→ **Exercice court**
Dans la présentation de la collection ci-dessous, pourquoi Alassane Diomandé contacte-t-il Williams Sassine ? Expliquez-le en une à trois phrases, s'il vous plaît.

→ **Texte fourni**
'''
Présentation de la collection

Raconter  Williams  Sassine,  sa vie, son œuvre,  passait nécessairement par Le Lynx et la célèbre Chronique assassine publiée à Conakry. Souleymane Diallo, le Directeur et fondateur, m’a reçue un dimanche dans son bureau, au calme, il a raconté la création du journal, l’arrivée de Williams Sassine et m’a invitée à consulter les archives.
 
Le Lynx, hebdomadaire satirique, est créé par une équipe de journalistes formés en Côte  d’Ivoire, Souleymane Diallo 1, Lamine  Bah  et  Alassane Diomandé,  qui saisissent l’opportunité  de la toute nouvelle  loi sur la liberté  de la presse,  pour  fonder leur  propre journal. Le premier numéro paraît le 7 février 1992, il est tiré à 3000 exemplaires, 500 sont vendus, la diffuion va très vite évoluer. Jusque là, seul le journal historique « Horoya », était autorisé à informer et cette liberté toute nouvelle va être l’occasion de l’éclosion d’un grand nombre  de  publications.  Pour renforcer  le  Comité  de  Rédaction,  Williams  Sassine est contacté au Musée par Alassane Diomandé. Il accepte et intègre immédiatement celui-ci. Sa collaboration débute avec le numéro 4 du 16 mars 1992 et ne cessera qu’à sa mort, le 9 février 1997, soit 5 ans de bons et loyaux services et près de 250 chroniques, assorties de « billets » et quelques « recettes » quand le cœur lui en dit. Il a créé la Chronique Assassine, reprise ensuite par d’autres collaborateurs, une rubrique toujours présente à l’heure actuelle en page deux du journal.
 
Mon intérêt lors de cette rencontre avec Souleymane Diallo est focalisé sur le retour de Sassine à Conakry, intérêt comblé par la lecture des chroniques, riches en informations sur ses activités, ses déplacements ici ou là, la vie en Guinée et la gouvernance du pays. Loin  de moi cependant  l’intention  de  plonger  dans  cette  masse d’informations  pour  les étudier, les décortiquer, les analyser.
'''
→ **Données fournies**
'''
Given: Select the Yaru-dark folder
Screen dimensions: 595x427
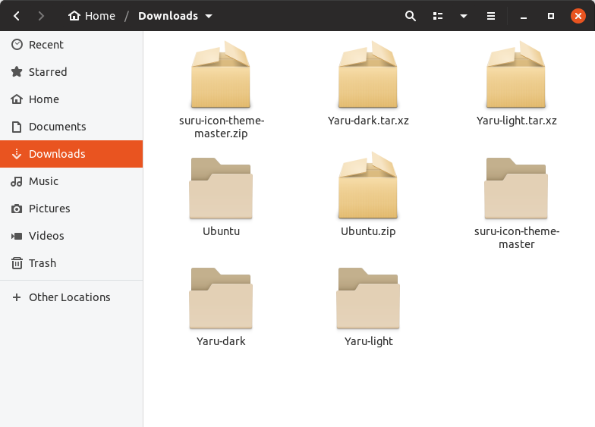Looking at the screenshot, I should tap(221, 298).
'''
→ **La réponse**
Alassane Diomandé contacte Williams Sassine au Musée pour renforcer le Comité de Rédaction du Lynx. Sassine accepte et l'intègre immédiatement.